2. Microplastics are used in manufacturing

Microplastics are found in a wide variety of everyday items. Face scrubs and toothpaste with plastic microbeads have been around since the 1950s. The cost of plastic is lower than the cost of natural exfoliants. When we use plastic items, tiny plastic particles are washed into our water supply.

You can find microplastics in fleece and other synthetic fabrics. The resilient fibers in these materials ensure that the garments will last for a more extended period. Unfortunately, several plastic pollutants are produced throughout the process. The average load of laundry can discharge 1,900 synthetic fibers. The use of synthetic fibers in clothing production allows for lower prices, but at what expense? Researchers estimate that these fibers account for around 85% of all microplastics found in the water.

3. Microplastics are everywhere in the oceans

To date, microplastics have been found in every ocean on the planet. Plastic has been found in the Mariana Trench, the deepest natural trench in the world. Some plastic items are relatively large, such as plastic bags, but most of the plastic is relatively little and difficult to spot. Recent research has uncovered “lost” garbage in the sea. Although some plastic waste was visible, it was just a fraction of the total. Researchers noted the presence of more microplastics on the ocean floor.

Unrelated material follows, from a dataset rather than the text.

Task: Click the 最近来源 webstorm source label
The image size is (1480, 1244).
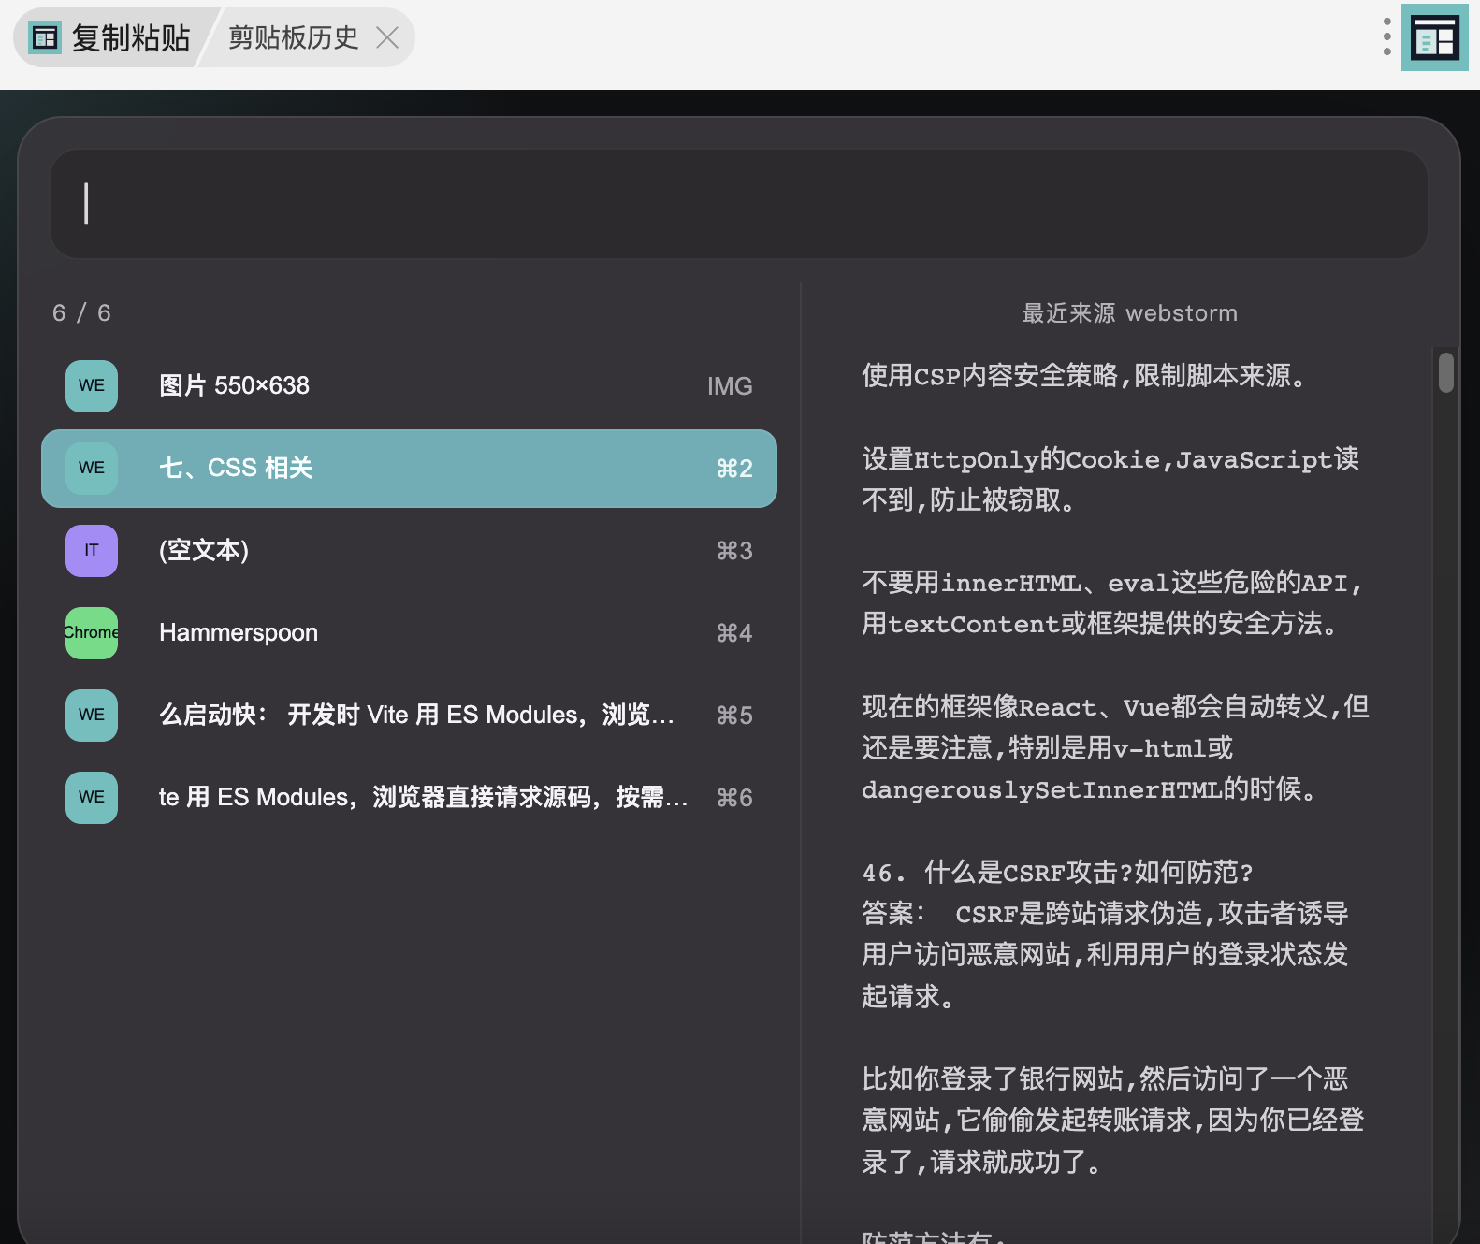Action: (x=1129, y=313)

Scientists have discovered plastic pollution in the Arctic Sea ice. Research shows that there are more and more microplastics in the polar ice caps as plastic production rises. More than 12,000 microplastic particles per milliliter of sea ice were found. As the sea ice melts, it will once again become a viable part of ecosystems.

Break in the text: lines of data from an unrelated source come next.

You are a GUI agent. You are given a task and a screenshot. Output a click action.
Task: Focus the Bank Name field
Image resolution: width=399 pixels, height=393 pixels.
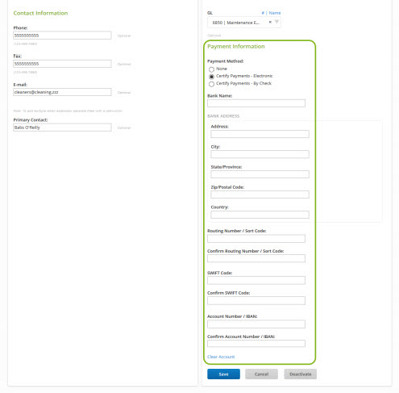point(256,103)
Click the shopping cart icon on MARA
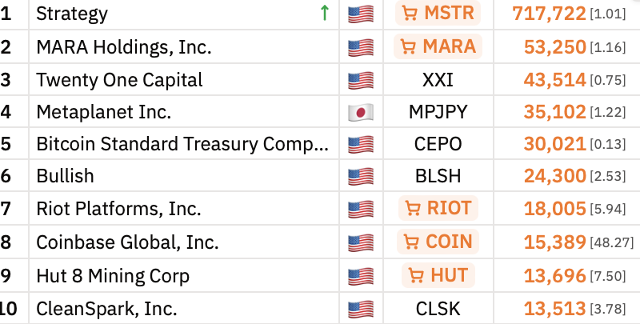The height and width of the screenshot is (324, 640). pos(408,46)
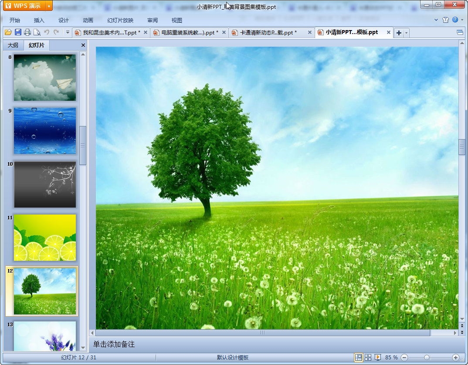Switch the side panel to 大纲 outline
Viewport: 468px width, 365px height.
point(13,45)
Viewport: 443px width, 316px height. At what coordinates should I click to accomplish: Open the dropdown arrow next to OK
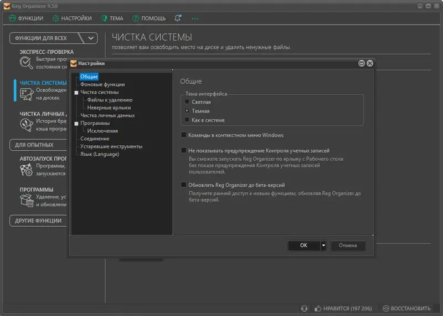pyautogui.click(x=323, y=245)
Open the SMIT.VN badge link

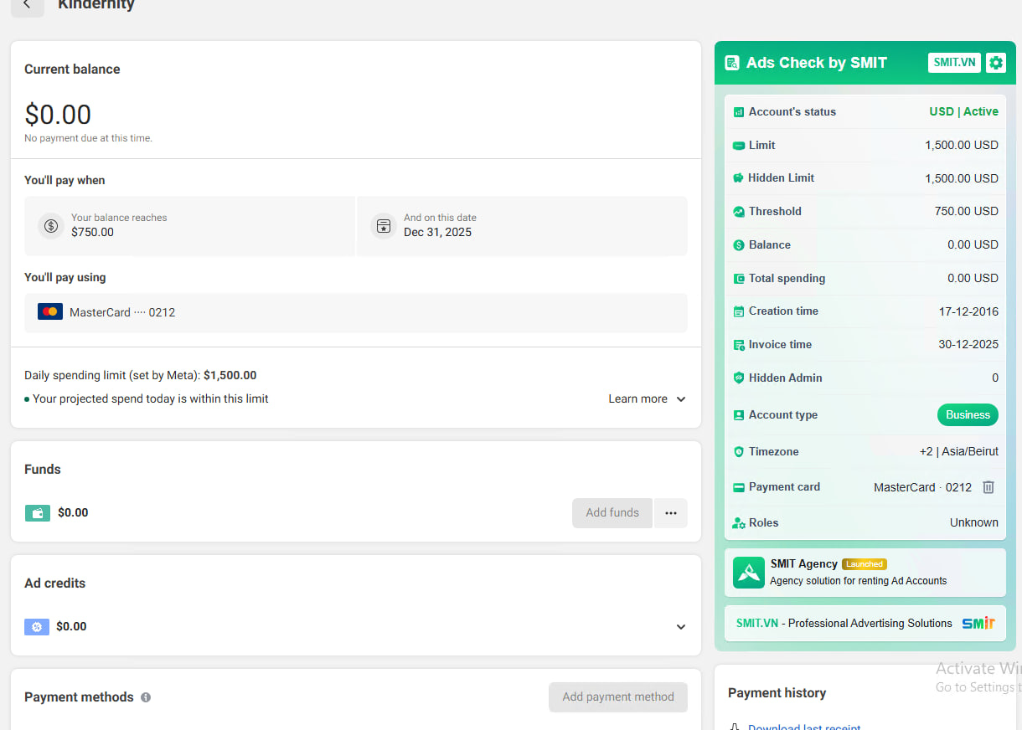[x=954, y=63]
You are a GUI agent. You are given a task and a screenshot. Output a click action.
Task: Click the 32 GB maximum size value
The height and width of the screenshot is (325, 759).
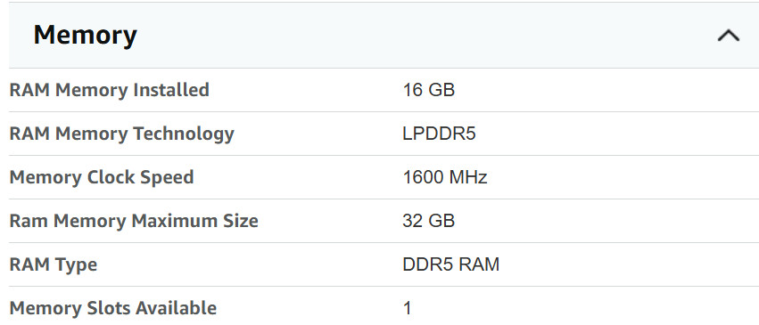point(428,221)
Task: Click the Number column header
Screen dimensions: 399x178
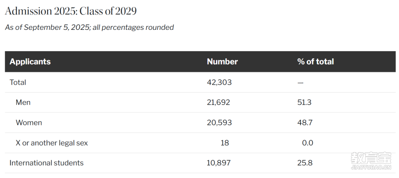Action: (222, 62)
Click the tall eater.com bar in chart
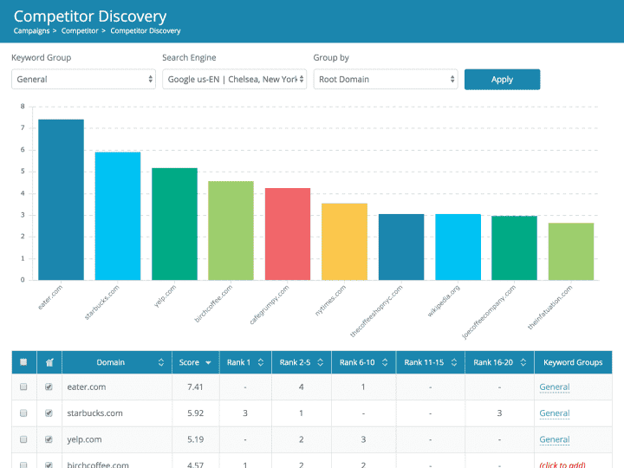The height and width of the screenshot is (468, 624). [61, 199]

4. Microplastics contaminate drinking water

Even the water we drink from the tap contains microplastics. Research shows that 83 percent of city tap water includes plastic pollutants. Some of these particles are not filtered out by most water treatment facilities. Instead, they are used in anything from toothpaste to vegetable wash.

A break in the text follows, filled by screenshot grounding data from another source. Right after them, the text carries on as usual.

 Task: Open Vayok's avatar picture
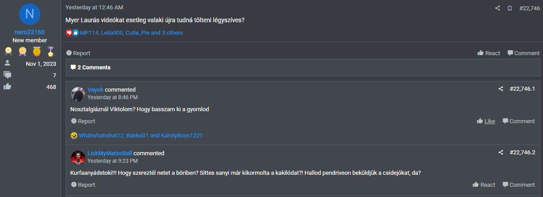click(78, 94)
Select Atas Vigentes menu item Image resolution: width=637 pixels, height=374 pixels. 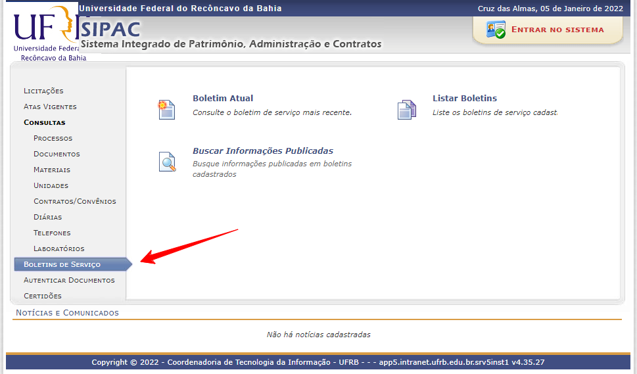[x=50, y=106]
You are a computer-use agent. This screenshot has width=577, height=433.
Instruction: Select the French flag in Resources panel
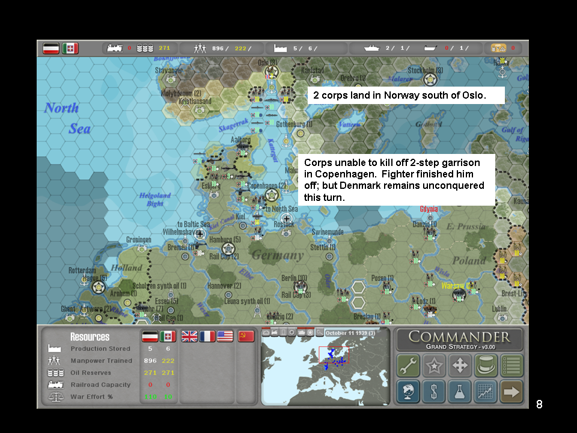click(207, 336)
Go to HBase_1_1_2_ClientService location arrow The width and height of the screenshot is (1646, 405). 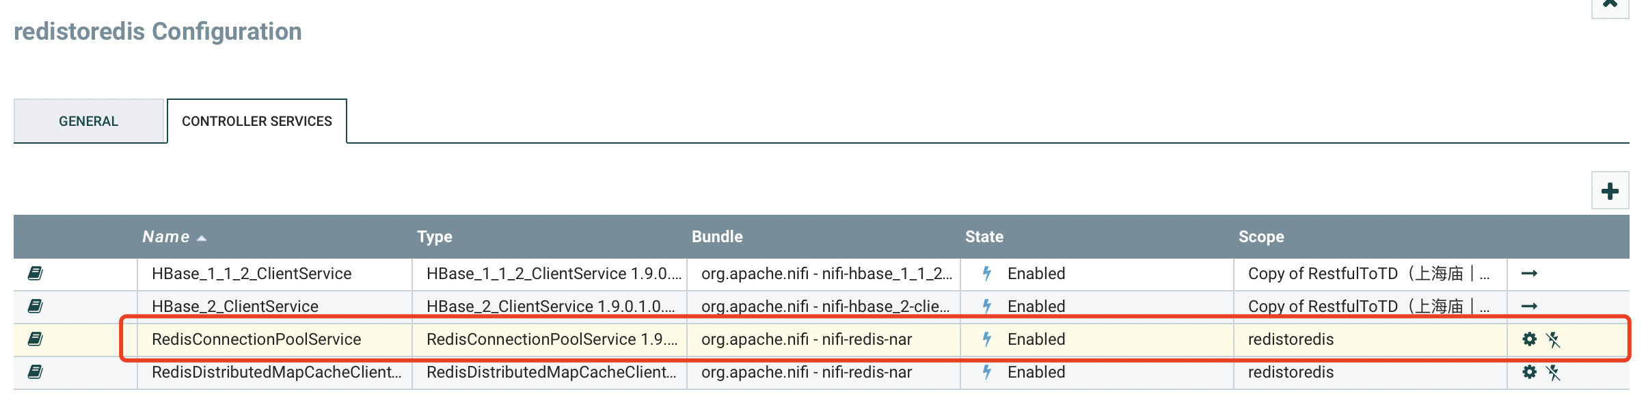(x=1530, y=274)
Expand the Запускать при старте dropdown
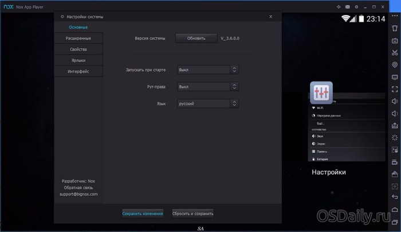The height and width of the screenshot is (232, 401). coord(207,70)
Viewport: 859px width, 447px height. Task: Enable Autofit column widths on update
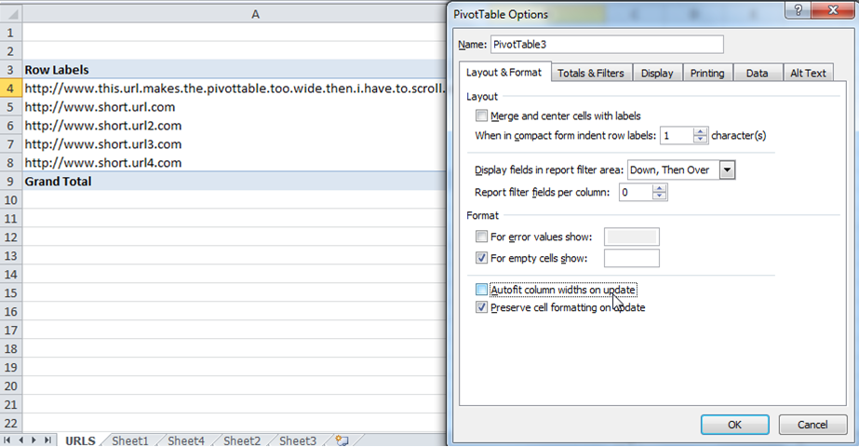481,290
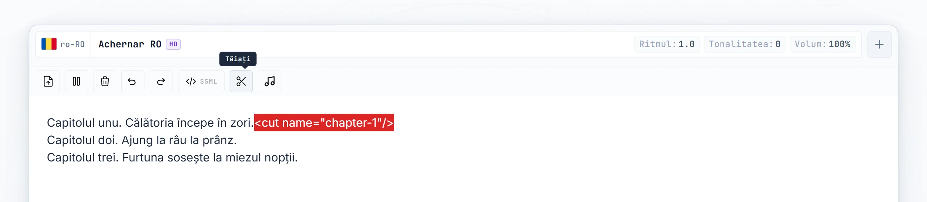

Likewise, bottled water can be contaminated by plastics. Microplastics were detected in 11 different brands of bottled water. Therefore, microplastics may be found in 93% of bottled water. Since the amount of microplastic in bottled water is not regulated, companies are not responsible for the problem.

5. Microplastics are found in humans

Microplastics were discovered in the human digestive system in preliminary research conducted in 2018. We didn’t know if these particles had any effect on us before this study. The dangers of plastics on human health remain primarily unknown.

When surrounded by these particles, how we manage to ingest them is a mystery. Airborne microplastics can contaminate our food supply. Or they might come from the stuff we drink, eat, or bottle, especially the water we drink from plastic bottles. More study is required before making any conclusion.

It’s difficult to appreciate how much plastic there is all around us if we don’t have a way to identify microplastics. Take a closer look, and you’ll notice how much we’ve accumulated. It all adds up when you include packaging, shopping bags, and apparel. There’s an excess of plastic that has to be disposed of.

We have the power to curb plastic waste. This change is necessary for the future survival of all species on Earth. We can lessen the amount of plastic in the ocean by becoming more ecologically conscious and adopting additional actions.

  • The water bottle, coffee cup, and shopping bags should all be brought from home.
  • Keep away from fleece and synthetics. Search for eco-friendly garments.
  • Glass (especially water bottles) and plastic should be used for as long as feasible.
  • Single-use plastics should be disposed of properly.

Likewise important is access to quality educational opportunities. Without education, individuals will continue to be powerless against the problem of microplastic pollution in our seas.

Start making changes to the future right now!